Records excerpted from a collection
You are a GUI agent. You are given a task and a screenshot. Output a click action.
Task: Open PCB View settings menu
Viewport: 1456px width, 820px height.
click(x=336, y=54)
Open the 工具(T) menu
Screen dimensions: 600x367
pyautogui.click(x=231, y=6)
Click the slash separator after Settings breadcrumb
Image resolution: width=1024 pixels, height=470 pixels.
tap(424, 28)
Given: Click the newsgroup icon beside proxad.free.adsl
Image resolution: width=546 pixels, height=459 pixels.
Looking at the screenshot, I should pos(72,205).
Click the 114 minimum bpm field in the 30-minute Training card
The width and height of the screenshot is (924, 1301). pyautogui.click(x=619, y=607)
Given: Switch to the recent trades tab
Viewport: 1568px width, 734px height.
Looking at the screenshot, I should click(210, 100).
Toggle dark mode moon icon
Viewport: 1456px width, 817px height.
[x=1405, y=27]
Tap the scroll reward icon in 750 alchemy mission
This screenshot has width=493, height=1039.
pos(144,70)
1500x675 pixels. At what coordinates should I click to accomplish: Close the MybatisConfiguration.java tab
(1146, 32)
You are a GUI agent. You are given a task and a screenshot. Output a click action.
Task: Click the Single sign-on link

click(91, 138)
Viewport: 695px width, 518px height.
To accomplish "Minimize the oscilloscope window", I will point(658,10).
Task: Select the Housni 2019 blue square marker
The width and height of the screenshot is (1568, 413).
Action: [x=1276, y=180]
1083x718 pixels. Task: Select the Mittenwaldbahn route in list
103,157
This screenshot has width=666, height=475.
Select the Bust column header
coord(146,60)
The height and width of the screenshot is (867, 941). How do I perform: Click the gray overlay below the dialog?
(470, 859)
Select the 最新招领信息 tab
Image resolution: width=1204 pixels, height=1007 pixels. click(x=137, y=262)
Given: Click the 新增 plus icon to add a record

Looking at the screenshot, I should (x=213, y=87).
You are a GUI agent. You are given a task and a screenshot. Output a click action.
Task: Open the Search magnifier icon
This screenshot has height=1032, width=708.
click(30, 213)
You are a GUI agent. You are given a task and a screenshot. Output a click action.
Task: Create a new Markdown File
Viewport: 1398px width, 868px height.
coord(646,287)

- What this task involves -
Your answer must be the line that contains "Select the 最新招领信息 tab" and every line after it to the end of the records, reproduced exactly.

- Task answer -
Select the 最新招领信息 tab
Image resolution: width=1204 pixels, height=1007 pixels. click(x=137, y=262)
Given: Click the 新增 plus icon to add a record

Looking at the screenshot, I should (x=213, y=87).
You are a GUI agent. You are given a task and a screenshot. Output a click action.
Task: Open the Search magnifier icon
This screenshot has height=1032, width=708.
click(30, 213)
You are a GUI agent. You are given a task and a screenshot. Output a click action.
Task: Create a new Markdown File
Viewport: 1398px width, 868px height.
coord(646,287)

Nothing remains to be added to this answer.